Bakın lütfen bakın, ZAMAN GAZETESİ bu karara üç kez itiraz etti, üçünde de itirazı reddedildi ve okuduğunuz bu karar kesinleşti. Mahkeme ne diyor: BU TEKZİP KARARI’NI BİR HAFTA SÜREYLE YAYINLAYACAK VE BU YANLIŞ HABERİ DÜZELTECEKSİNİZ” diyor.
ZAMAN GAZETESİ BU TEKZİBİ YAYINLAMIYOR, evet bu gazete bağımsız mahkeme kararına bile kafa tutuyor ve bu tekzip metnini yayınlamıyor.
Tekrar gittik mahkemeye ve dedik ki bu gazete kesin mahkeme kararını yayınlamıyor, diyerek şikâyet ettik.
Savcı, şikâyetimizi anlamamış olacak ki, dosyayı hemen kapattı, yani şikâyetimize karşın TAKİPSİZLİK KARARI verdi, yani bu gazetenin bu kararı yayınlamasına gerek yokmuş….

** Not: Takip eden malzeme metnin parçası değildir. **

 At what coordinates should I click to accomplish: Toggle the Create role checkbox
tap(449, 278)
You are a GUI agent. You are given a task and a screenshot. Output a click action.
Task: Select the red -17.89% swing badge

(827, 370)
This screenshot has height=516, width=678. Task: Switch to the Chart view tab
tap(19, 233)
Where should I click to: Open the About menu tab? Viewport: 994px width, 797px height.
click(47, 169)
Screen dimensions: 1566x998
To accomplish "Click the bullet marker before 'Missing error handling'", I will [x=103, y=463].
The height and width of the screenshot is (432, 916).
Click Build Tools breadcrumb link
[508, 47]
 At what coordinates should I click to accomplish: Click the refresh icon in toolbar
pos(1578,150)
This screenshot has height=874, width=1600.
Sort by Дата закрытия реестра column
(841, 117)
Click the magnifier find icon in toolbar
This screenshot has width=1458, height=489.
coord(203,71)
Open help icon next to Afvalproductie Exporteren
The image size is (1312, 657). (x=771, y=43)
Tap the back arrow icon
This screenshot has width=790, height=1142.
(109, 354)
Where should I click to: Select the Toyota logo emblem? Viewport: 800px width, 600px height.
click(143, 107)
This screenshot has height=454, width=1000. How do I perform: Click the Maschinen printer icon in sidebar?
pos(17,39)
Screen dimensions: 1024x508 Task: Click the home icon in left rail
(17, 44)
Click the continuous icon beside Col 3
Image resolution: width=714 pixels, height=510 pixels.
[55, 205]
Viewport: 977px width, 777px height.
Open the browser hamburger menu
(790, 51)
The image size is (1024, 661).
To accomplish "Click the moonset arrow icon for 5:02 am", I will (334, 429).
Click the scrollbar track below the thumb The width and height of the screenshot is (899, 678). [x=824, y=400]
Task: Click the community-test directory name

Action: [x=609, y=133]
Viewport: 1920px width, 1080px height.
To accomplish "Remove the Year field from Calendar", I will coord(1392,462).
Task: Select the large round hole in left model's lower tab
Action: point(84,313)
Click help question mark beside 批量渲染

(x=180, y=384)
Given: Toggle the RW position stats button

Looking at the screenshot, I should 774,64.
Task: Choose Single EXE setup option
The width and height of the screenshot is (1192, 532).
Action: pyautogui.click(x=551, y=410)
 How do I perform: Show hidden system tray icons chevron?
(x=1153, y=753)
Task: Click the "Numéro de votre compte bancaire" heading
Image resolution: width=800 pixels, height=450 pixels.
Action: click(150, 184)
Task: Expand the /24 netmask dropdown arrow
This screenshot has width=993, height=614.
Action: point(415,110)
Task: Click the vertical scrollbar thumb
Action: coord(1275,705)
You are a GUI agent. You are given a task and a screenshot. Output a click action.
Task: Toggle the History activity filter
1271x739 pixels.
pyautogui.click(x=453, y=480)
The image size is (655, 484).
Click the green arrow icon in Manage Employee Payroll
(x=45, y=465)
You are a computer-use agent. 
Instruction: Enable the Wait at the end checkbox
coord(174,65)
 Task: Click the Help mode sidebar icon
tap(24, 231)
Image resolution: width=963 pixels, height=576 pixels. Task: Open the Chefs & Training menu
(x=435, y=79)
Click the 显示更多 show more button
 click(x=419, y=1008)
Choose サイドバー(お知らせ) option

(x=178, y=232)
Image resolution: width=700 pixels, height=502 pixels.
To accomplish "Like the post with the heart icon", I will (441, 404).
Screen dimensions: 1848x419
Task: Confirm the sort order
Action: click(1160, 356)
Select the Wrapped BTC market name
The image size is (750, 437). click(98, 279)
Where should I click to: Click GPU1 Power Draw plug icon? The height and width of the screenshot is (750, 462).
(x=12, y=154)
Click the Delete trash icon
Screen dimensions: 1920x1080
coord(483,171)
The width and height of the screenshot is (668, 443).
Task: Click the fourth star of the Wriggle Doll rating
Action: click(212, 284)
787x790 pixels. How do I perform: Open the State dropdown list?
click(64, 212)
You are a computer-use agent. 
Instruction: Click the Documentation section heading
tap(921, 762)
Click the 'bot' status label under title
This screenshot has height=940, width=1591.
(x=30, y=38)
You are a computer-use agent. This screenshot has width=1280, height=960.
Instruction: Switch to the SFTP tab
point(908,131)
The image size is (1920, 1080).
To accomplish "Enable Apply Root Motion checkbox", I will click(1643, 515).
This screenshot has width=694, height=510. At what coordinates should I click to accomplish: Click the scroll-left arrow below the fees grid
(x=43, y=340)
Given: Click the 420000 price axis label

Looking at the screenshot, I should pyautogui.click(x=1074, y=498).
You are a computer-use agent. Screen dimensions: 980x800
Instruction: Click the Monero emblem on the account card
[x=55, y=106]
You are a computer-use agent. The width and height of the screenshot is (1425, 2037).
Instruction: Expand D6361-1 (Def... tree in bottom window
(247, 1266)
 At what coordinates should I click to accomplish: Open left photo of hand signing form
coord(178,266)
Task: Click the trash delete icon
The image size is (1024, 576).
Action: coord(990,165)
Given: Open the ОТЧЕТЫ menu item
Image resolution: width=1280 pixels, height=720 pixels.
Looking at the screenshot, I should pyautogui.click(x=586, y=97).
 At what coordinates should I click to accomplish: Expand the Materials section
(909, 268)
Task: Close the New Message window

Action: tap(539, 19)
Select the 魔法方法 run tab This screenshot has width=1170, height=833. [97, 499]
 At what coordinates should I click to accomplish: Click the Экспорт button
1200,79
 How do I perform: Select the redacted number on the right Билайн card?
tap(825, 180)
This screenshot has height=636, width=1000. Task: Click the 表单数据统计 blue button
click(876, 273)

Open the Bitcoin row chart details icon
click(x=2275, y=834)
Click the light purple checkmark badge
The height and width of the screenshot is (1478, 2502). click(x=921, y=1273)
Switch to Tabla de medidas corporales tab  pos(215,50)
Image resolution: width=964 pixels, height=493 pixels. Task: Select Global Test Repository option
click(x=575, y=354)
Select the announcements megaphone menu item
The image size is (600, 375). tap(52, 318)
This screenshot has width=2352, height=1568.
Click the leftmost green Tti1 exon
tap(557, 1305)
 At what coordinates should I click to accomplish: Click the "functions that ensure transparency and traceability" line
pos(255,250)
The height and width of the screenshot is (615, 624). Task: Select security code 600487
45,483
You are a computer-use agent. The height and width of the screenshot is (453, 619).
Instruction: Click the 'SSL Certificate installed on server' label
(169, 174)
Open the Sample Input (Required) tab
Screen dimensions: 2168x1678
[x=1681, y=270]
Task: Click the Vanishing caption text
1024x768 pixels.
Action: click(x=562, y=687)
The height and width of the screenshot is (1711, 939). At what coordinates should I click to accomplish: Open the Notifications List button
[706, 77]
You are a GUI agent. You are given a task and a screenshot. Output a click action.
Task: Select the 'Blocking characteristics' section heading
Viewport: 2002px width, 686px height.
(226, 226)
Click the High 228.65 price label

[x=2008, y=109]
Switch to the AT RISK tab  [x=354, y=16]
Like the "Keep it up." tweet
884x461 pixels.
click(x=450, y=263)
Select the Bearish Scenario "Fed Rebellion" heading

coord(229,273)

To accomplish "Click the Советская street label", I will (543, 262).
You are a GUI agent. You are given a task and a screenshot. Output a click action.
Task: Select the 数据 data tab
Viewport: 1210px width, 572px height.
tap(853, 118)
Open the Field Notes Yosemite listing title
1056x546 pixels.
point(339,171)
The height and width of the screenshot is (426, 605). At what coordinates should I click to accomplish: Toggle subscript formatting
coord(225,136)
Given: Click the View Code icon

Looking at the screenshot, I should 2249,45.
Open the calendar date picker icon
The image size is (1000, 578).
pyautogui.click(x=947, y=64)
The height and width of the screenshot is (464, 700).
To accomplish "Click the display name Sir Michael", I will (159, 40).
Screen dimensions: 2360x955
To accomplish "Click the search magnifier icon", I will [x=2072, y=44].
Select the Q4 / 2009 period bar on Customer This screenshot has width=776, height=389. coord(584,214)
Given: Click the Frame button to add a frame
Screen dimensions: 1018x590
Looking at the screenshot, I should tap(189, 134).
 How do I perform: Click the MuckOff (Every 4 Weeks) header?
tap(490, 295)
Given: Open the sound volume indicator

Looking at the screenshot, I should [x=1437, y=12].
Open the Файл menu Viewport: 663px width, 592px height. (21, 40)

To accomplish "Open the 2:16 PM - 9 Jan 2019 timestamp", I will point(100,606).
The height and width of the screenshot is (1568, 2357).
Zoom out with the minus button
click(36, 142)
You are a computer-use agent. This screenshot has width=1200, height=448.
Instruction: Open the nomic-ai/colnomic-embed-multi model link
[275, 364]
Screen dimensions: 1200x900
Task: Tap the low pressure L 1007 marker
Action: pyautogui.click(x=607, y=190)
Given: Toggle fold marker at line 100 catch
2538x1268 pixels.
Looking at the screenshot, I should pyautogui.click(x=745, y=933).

Hemen tekrar mahkemeye koştuk ve itiraz ettik… Şimdi bakın şu Zaman Gazetesi hukukukun kararına, işte belgesi:
Şu hukuka bakın; Ankara 8. Asliye Ceza Mahkemesi diyor ki; bu “Zaman gazetesi haberi yalandır, insan hakkı ihlalidir, derhal düzeltin bu haberi ve tekzip kararımızı bir hafta süreyle yayınlayın” diyor…
İstanbul 21. Ağır Ceza Mahkemesi de diyor ki, “bu kararı aman ha yayınlamayın”, hukuka bak hukuka…
Dedim ya İlker Paşayı tutuklayan Zaman Gazetesi hukukudur bu diye, işte bu hukuk, işte belgeleri…
Onun için bu hukuk AKP hukukudur, siyasidir, vicdanla adaletle bir ilgisi yoktur, sakın “adaletin kestiği parmak acımaz” demeyin, çünkü bu adalet değildir!
Türk Metal Sendikası Başkanı Mustafa Özbek tahliye edildiği zaman Bülent Arınç televizyonlara çıkıp ne dedi, hatırlayınız; ”Bak Özbek, tahliyenin sevincini çıkar, sakın konuşma, konuşursan içeri atarlar seni, Mustafa Balbay örneğine iyi bak demişti”…
Hal böyle iken MHP’nin şimdi ortaya çıkıp da “işi hukuka bırakalım” demesi boş ve anlamsızdır…
CHP’nin ortaya çıkıp “siyaset karar verdi, mahkeme tutukladı” demesi de boş ve anlamsızdır…
Katlediliyor, hukuk katlediliyor, insanların onuru katlediliyor, insanlık hak ve hukuku katlediliyor, halk güvenip oy vermiş size, muhalefette de olsanız, halkın desteği var ardınızda, çıkın, çıkın meydanlara çıkın, nefes alamaz hale geldik, boğuluyoruz artık çıkın meydanlara, çıkın da bu haksız ve hukuksuz Silivri katliamını durdurun!
Yoksa halkımız, sizin de bu ihanetin içinde olduğunuzu düşünmeye başlayacak, değilseniz çıkın meydana ve bu Silivri katliamını durdurun!